The chemotherapy is usually given via an intravenous drip and causes nausea in the first day or so after its administration. Modern anti-nausea drugs are usually effective at minimising the vomiting but nausea to some degree occurs. Hair loss is a side effect with which most lay people are familiar and occurs with most chemotherapy regimens; all depilation/hair loss is reversible after cessation of chemotherapy and is due to temporary arrest of growth at the depths of hair follicles.

Patients who develop fevers between chemotherapy courses (which are usually given once three weekly as this is the interval needed for blood count recovery) may have contracted serious infection, due the low white cell count that usually occurs after chemotherapy; such episodes (called febrile neutropenic episodes within the profession) are always taken seriously by the doctors who will admit the patient for intravenous antibiotics.

Other side effects are drug specific. The place of chemotherapy in the curative therapy of lung cancer is still under trial. Although chemotherapy can make advanced lung cancer regress for some time and in some patients, it has yet to be shown that giving it ‘up-front’ in conjunction with surgery and/or radiotherapy increases the overall survival of patients with early lung cancer.

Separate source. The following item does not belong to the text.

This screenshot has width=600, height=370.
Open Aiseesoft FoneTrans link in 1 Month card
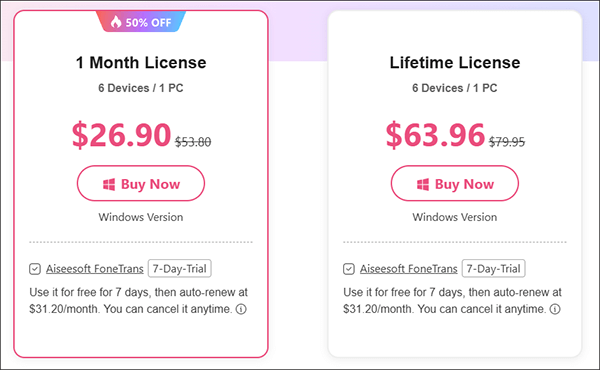95,269
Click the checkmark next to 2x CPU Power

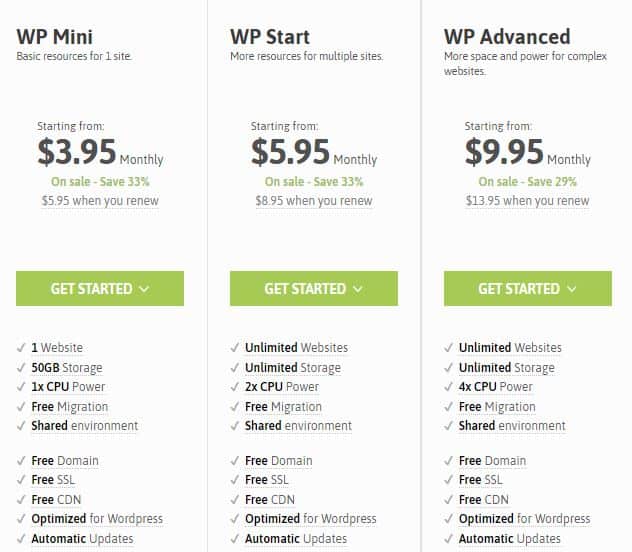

Small Cell Cancer: The therapy options for the patient with small cell cancer (oat cell cancer) are different. The disease has a much higher predisposition to spread/metastasise to other organs early in its natural history and it is for this reason that it is very rare that surgery is ever thought appropriate for this disease: the ‘horse has bolted’. However, although a fast growing and potentially lethal tumour in the short term, this particular cancer has proved to be very chemosensitive compared to other types of lung cancer (and radiosensitive too). Therefore, the logical and preferred method of therapy is to start with chemotherapy (i.e. to get at the disease wherever it may be – in the chest or beyond) and follow a good chemotherapy response with radiotherapy to the chest (the site of most likely first relapse in patients who presented with small cell lung cancer and negative staging for metastatic disease).

Whereas small cell cancer used to be considered a death sentence before effective combinations of chemotherapy, there is nowadays a 12-20% survival rate at two years in those who present with disease apparently localised to the chest on initial staging.

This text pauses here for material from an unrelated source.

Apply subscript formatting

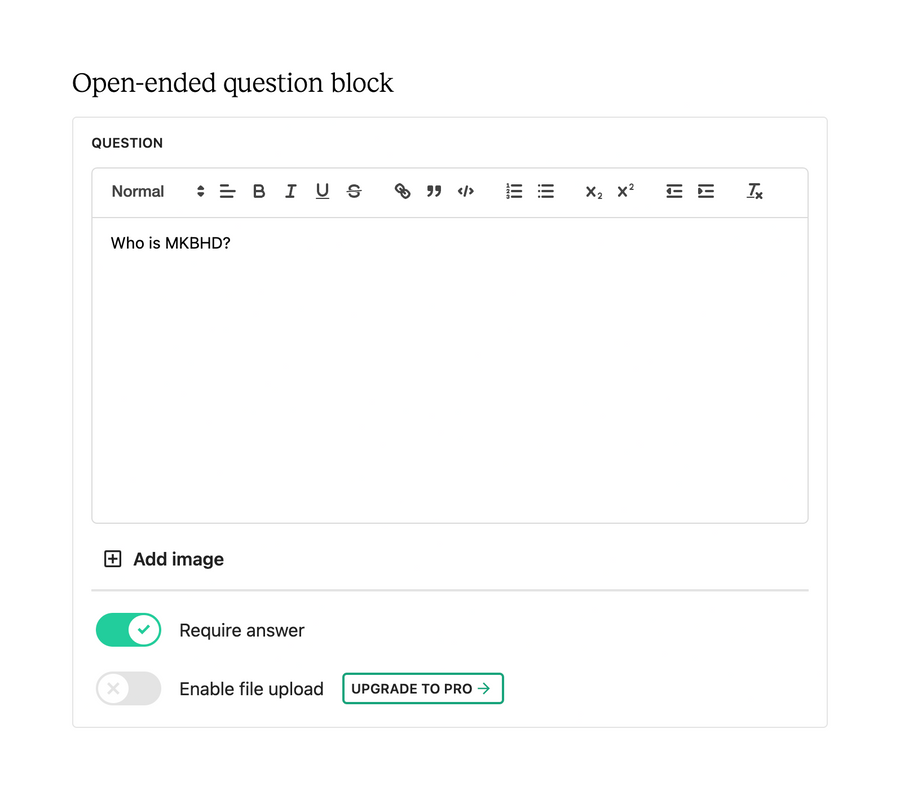tap(592, 191)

The chemotherapy regimens are frequently based on cis-platinum and etoposide as the partnering drug and this two drug regime (known as PE in the profession) may alternate with an adriamycin (doxorubicin) containing regime.

Radiotherapy is usually employed after the chemotherapy has caused good tumour regression and is beamed at the primary region in the chest and the central chest nodes. However, there is an ongoing controversy as to whether some radiation should also be given to the head in the prophylactic setting (‘insurance policy’ setting). The reasons for this are to do with the very high predilection of small cell cancer to spread to the brain at some time in its natural history. Considering the seriousness of brain relapse, there is a case for forestalling this by prophylactic radiation of the head, during the initial radical courser of therapy, and trials do show that such early cranial radiotherapy does indeed reduce the later relapse rate in the brain. Recently, a completely new form of therapy has been demonstrated to be useful in some patients with non-small cell lung cancer - interestingly with a higher chance of success in those with adenocarcinoma (and in non-smokers)and those with bronchioloalveolar cell carcinoma. The treatment is with tyrosine kinase inhibitors (orally active medicine in tablet form) hwich block the effector function of the epidermal growth factor receptor gene, which appears to be a growth promoter in some of these patients. The current best agent of this group is erlotinib (tarceva) and we have seen some dramatic resoponders. In general, inoperable patients will be offered chemotherapy and radiotherapy first but tyrosine kinase inhibitor (TKI)therapy will be offered after relapse through these standard therapies.